::: SOURCE DOCUMENT :::

{¶ 22} The majority concedes that the management contract between the HOA
*960and EMS does not specifically delegate the obligation to provide certification letters to EMS, but states, "in its contract with the HOA, EMS agreed to the 'maintenance of records and files for individual homeowners,' and to collect and account for assessments. This apparently included the responsibility to provide certification letters since EMS provided one here." (Emphasis added.) Accordingly, the majority assumes EMS is obligated under the management contract to provide the letter to HOA members, but the complaint contains no factual basis for that assumption. In fact, this assumption actually contradicts paragraph 14 of the contract which provides that there be a single point of contact between the HOA board and EMS, and that EMS would be available to individual members of the HOA only in the event of "extreme emergency." The fact that Barger asked EMS for a certification letter and it provided her with one did not obligate them to charge a "reasonable fee" for it.
Unjust Enrichment
{¶ 23} Barger alleges that "EMS has been unjustly enriched at the expense of Plaintiff" but unsupported conclusions are not taken as admitted by a motion to dismiss and are not sufficient to withstand such a motion. Mitchell, 40 Ohio St.3d at 193, 532 N.E.2d 753 ; Richardson v. Clinical Computing P.L.C., 2016-Ohio-8065, 69 N.E.3d 754, ¶ 38 (1st Dist.). Barger's complaint only alleges that EMS charged substantially more than other management companies and that the amount was not the actual cost of providing the certification letter. While the majority sets out the elements of unjust enrichment for Barger, unjust enrichment does not lie in situations where there is a "valid but unequal bargain." Lehigh Gas-Ohio , L.L.C. , 2016-Ohio-4611, 66 N.E.3d 1226, at ¶ 20-21, citing Ryan v. Rival Mfg. Co. , 1st Dist. Hamilton No. C-810032, 1981 WL 10160 (Dec. 16, 1981).

::: SUPPLIED ENTRIES :::

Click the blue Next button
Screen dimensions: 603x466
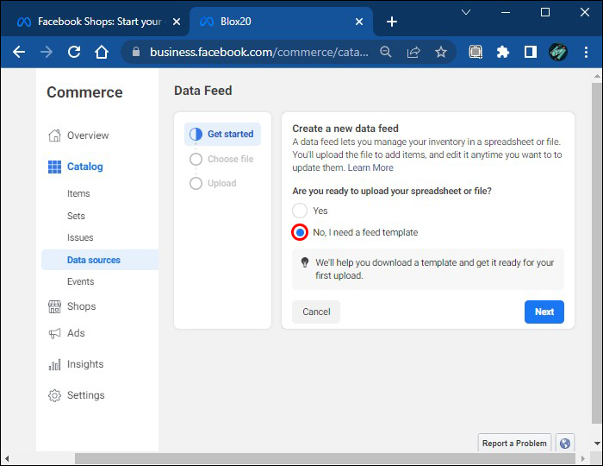544,312
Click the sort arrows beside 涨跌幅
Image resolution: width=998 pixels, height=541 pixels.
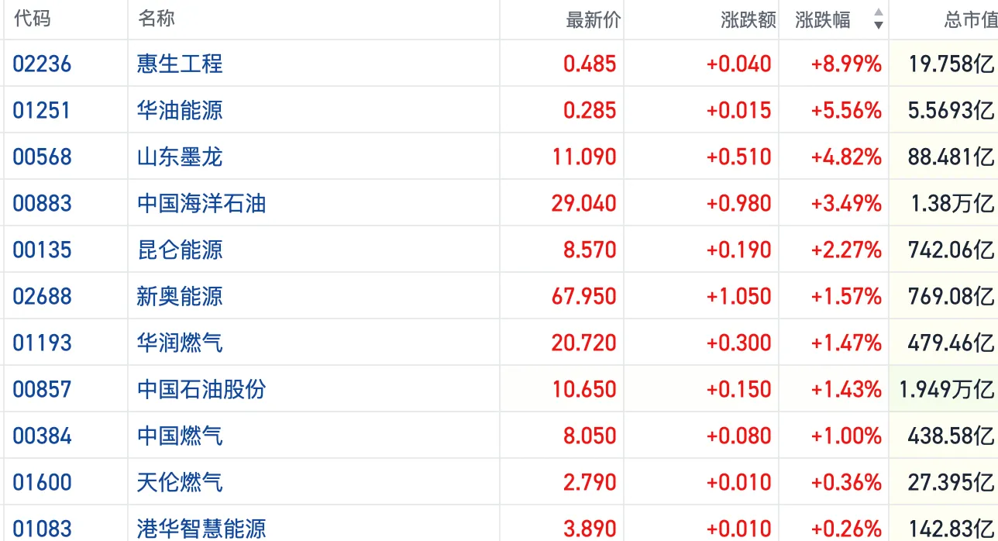pos(878,19)
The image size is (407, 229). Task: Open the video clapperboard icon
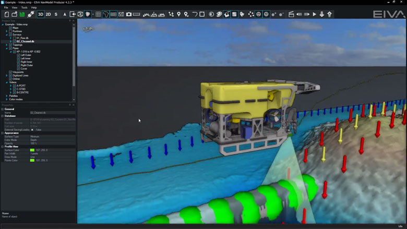point(291,14)
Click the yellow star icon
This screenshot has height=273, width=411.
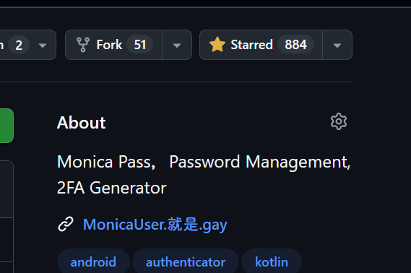pyautogui.click(x=217, y=45)
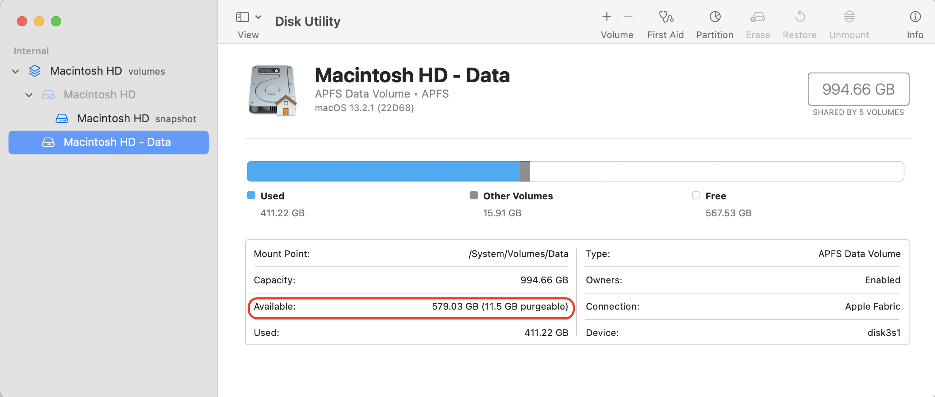The height and width of the screenshot is (397, 935).
Task: Open the View dropdown chevron
Action: 258,17
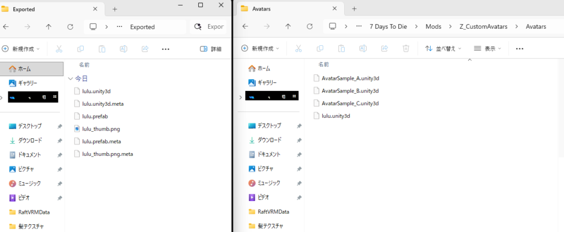564x232 pixels.
Task: Open the 表示 view dropdown
Action: point(487,48)
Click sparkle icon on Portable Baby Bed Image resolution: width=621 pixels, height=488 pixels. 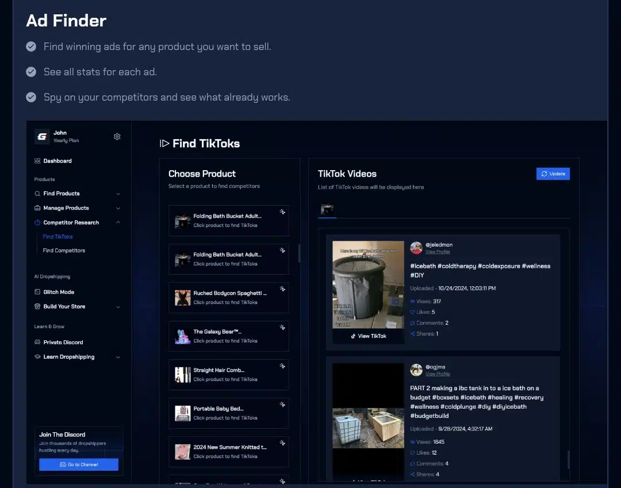[282, 405]
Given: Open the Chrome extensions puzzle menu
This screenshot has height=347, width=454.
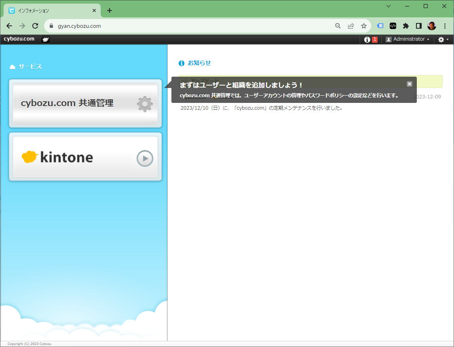Looking at the screenshot, I should pyautogui.click(x=405, y=26).
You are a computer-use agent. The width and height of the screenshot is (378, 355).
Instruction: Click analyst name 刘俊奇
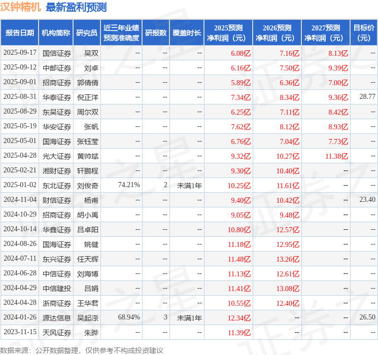click(x=88, y=186)
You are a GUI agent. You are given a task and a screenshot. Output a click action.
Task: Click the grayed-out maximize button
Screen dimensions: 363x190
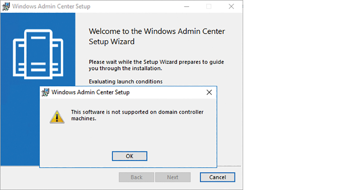click(209, 7)
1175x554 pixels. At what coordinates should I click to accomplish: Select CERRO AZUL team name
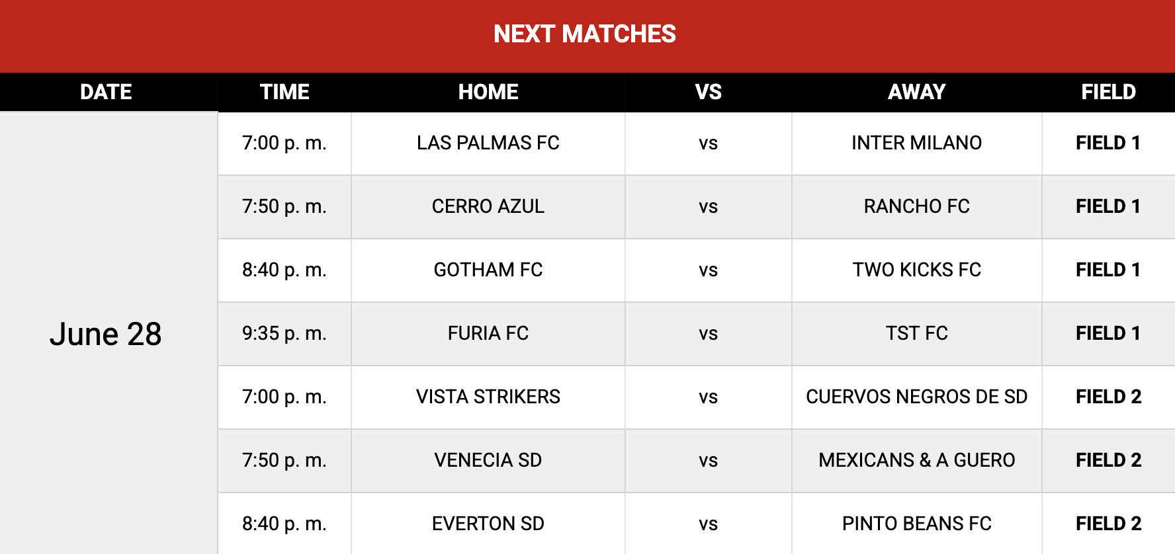[488, 206]
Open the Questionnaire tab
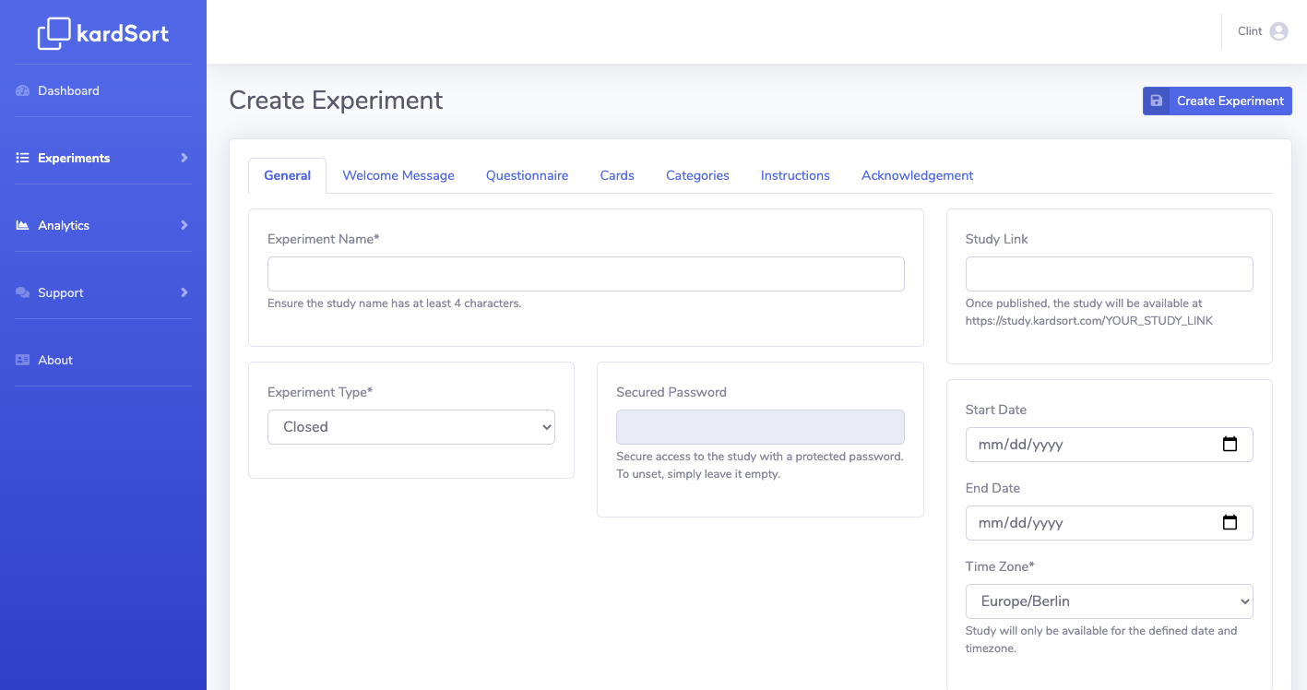 tap(527, 175)
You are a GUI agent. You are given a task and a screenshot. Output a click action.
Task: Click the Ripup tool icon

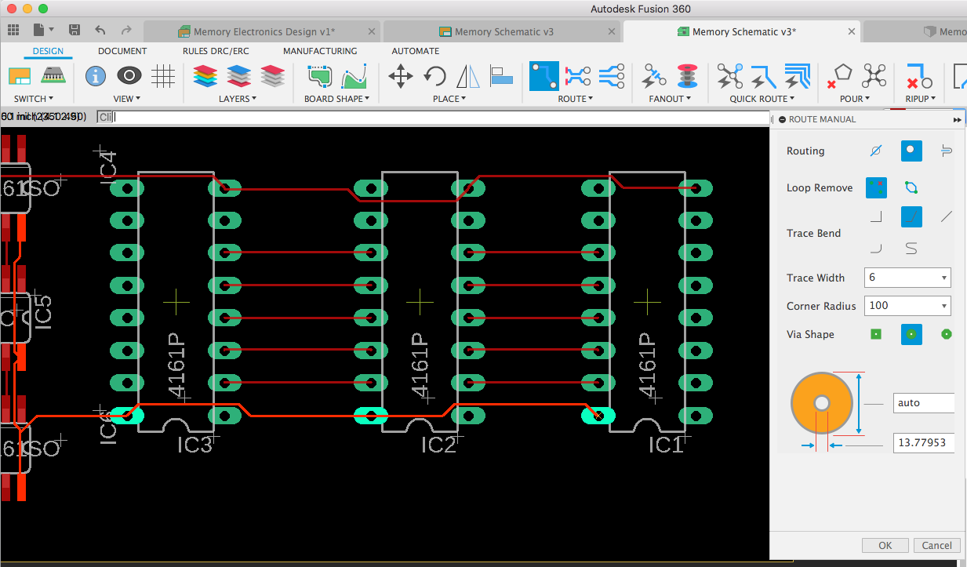(918, 77)
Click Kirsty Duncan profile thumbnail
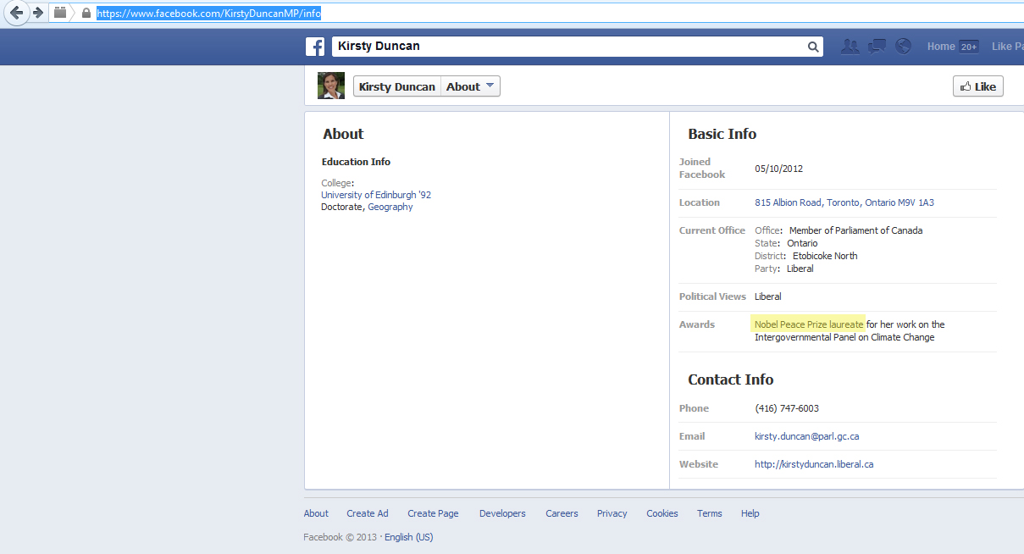Viewport: 1024px width, 554px height. pyautogui.click(x=331, y=86)
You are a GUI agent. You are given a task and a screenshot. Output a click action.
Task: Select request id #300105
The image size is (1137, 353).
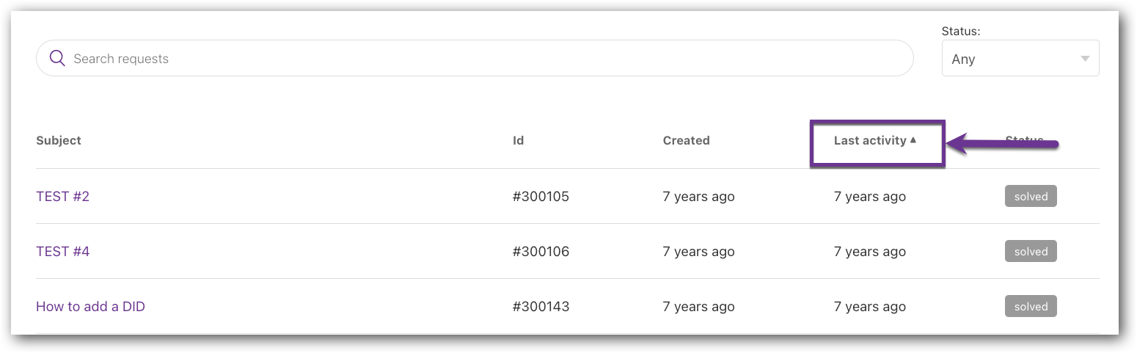(541, 197)

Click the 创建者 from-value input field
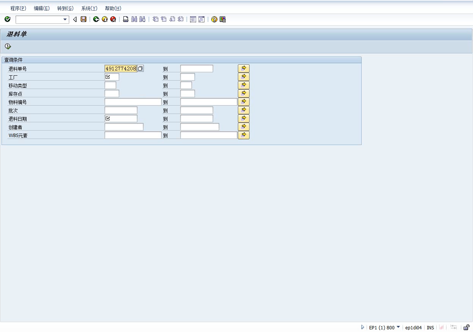coord(124,127)
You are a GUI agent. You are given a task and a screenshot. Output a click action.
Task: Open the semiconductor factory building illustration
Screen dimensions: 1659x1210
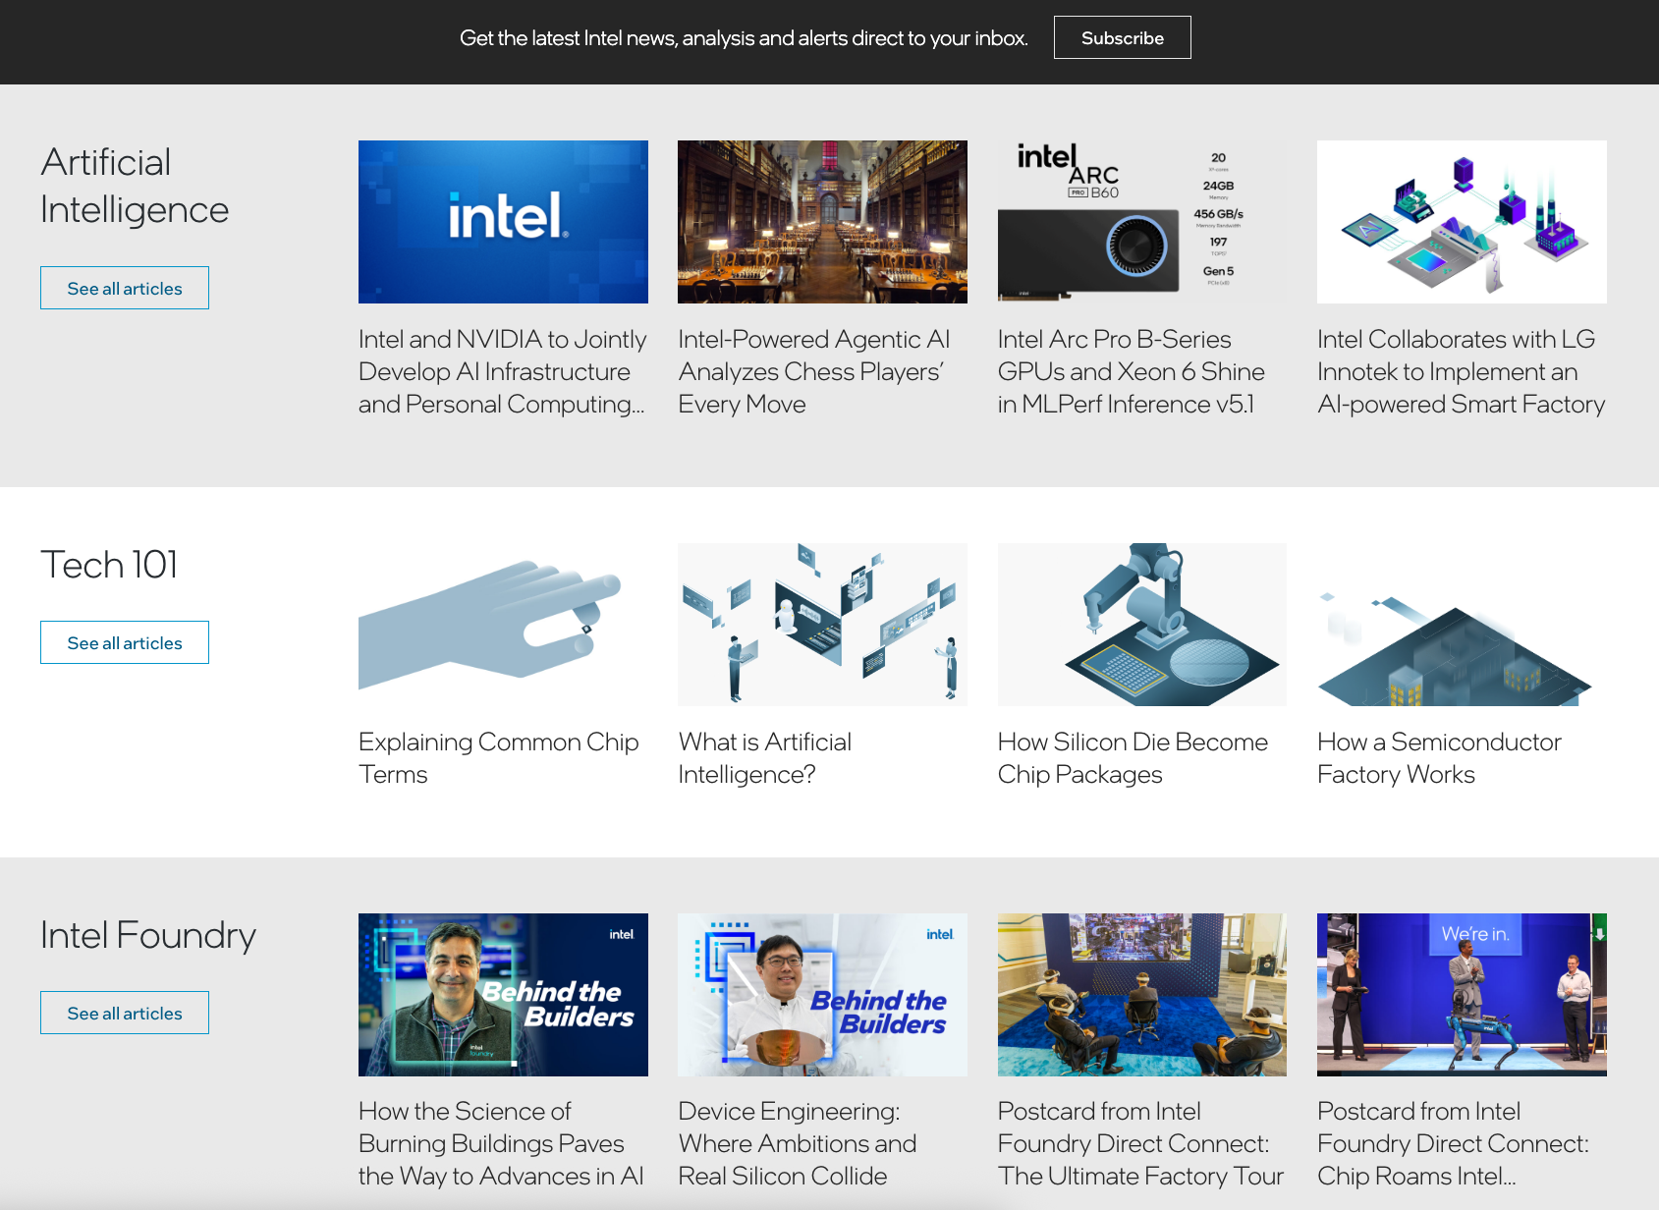1461,625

:::

- **REQUIRED WORK**
List every court case the court opinion excerpt above cites by name.

- **OUTPUT OF THE EXERCISE**
- Mitchell
- Richardson v. Clinical Computing P.L.C.
- Lehigh Gas-Ohio, L.L.C.
- Ryan v. Rival Mfg. Co.